The gross debt stock of Turkey's central government increased by 0.46% m/m and 14.5% y/y to stand at TRY897bn (€186bn) in February, the Treasury announced on March 20.
The gross debt stock was TRY760bn at the end of 2016 and TRY876.5bn at end-2017.
The country’s domestic debt stock rose by 0.75% m/m to TRY544bn, while the external debt stock edged up 0.03% m/m to TRY353bn.
Earlier this month, Moody’s Investor Services lowered the Turkish government’s long-term issuer and senior unsecured debt ratings to two levels below investment grade—taking it to ‘Ba2’ from ‘Ba1’. The outlook was given as stable.
Moody’s noted that although the government's own external borrowing needs are relatively low, the country as a whole has very large external financing needs given sizeable current account deficits, maturing long-term debt and high levels of short-term debt.
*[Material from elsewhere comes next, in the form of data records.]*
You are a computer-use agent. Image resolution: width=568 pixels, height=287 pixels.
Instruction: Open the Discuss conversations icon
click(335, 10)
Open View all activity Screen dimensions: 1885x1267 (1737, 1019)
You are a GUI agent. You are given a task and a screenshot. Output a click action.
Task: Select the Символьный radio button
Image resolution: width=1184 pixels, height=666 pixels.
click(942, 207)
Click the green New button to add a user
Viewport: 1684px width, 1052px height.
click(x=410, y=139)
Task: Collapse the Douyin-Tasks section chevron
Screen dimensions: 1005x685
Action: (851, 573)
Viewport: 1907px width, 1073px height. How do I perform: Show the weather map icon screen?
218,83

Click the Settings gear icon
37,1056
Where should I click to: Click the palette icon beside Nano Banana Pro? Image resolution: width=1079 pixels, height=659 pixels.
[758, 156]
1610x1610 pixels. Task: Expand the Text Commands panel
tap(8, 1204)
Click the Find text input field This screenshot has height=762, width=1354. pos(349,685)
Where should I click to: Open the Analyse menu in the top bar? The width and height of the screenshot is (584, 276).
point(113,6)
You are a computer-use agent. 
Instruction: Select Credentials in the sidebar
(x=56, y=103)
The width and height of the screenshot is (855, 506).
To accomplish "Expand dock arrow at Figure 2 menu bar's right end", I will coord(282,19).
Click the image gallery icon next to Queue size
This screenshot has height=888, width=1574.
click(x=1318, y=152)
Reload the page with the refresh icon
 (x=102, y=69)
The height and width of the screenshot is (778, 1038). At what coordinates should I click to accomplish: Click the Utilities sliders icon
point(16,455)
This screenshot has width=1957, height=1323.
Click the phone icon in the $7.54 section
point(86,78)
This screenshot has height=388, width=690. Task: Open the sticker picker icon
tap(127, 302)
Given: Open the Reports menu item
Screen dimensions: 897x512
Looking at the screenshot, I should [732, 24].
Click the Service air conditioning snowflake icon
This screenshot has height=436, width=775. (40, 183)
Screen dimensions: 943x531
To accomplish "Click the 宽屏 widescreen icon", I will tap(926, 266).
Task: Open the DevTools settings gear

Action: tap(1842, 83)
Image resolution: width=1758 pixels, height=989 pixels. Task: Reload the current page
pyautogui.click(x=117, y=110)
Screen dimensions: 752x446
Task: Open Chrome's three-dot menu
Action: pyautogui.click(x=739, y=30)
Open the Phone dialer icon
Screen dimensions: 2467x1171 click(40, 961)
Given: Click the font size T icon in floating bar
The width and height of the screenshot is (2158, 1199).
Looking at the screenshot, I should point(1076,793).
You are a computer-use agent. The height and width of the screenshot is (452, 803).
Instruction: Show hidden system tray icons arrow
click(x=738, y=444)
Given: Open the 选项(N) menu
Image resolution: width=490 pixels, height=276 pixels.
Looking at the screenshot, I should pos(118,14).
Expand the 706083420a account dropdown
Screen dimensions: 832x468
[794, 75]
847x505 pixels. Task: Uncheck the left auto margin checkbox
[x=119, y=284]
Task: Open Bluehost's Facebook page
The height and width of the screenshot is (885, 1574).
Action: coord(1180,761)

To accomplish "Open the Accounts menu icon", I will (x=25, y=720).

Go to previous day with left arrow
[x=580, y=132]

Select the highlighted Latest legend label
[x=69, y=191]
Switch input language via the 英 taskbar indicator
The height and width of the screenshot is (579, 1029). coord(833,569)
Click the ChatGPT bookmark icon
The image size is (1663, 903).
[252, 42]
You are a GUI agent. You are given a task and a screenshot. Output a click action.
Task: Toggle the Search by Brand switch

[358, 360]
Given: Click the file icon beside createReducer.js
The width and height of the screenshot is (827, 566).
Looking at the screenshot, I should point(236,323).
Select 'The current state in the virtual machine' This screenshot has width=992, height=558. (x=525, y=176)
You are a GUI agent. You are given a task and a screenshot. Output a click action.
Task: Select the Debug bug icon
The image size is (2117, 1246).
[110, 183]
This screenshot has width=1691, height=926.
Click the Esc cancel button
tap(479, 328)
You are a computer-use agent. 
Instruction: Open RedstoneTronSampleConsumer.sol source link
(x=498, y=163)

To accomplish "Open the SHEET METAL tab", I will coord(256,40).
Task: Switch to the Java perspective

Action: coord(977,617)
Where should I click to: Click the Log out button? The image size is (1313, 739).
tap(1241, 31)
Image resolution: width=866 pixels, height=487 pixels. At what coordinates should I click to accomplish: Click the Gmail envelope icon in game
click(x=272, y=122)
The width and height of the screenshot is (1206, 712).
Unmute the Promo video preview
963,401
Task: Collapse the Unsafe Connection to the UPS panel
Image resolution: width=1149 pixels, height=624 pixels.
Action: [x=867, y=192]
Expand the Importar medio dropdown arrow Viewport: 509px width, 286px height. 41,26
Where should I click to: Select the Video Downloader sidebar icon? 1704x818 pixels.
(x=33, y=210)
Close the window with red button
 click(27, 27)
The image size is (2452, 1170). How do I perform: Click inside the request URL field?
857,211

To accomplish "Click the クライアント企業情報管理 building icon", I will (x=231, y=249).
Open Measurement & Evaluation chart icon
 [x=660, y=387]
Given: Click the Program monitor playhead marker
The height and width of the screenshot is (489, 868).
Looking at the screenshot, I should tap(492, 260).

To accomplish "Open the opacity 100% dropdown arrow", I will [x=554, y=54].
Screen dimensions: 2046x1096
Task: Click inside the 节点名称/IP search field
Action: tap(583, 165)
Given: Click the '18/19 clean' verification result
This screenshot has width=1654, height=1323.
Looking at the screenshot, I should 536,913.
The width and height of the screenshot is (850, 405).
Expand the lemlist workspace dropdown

Last month, S&P Global Ratings affirmed its unsolicited 'BB/B' foreign currency long- and short-term sovereign credit ratings and its unsolicited 'BB+/B' local currency long- and short-term sovereign credit ratings on Turkey with negative outlook.
In the case of an associated economic slowdown, S&P expects Turkey's government would increasingly rely on budgetary and quasi fiscal stimuli to support the economy, as it did in 2017 and 2009, resulting in larger fiscal deficits and a rise in public debt that could lead to rating cuts.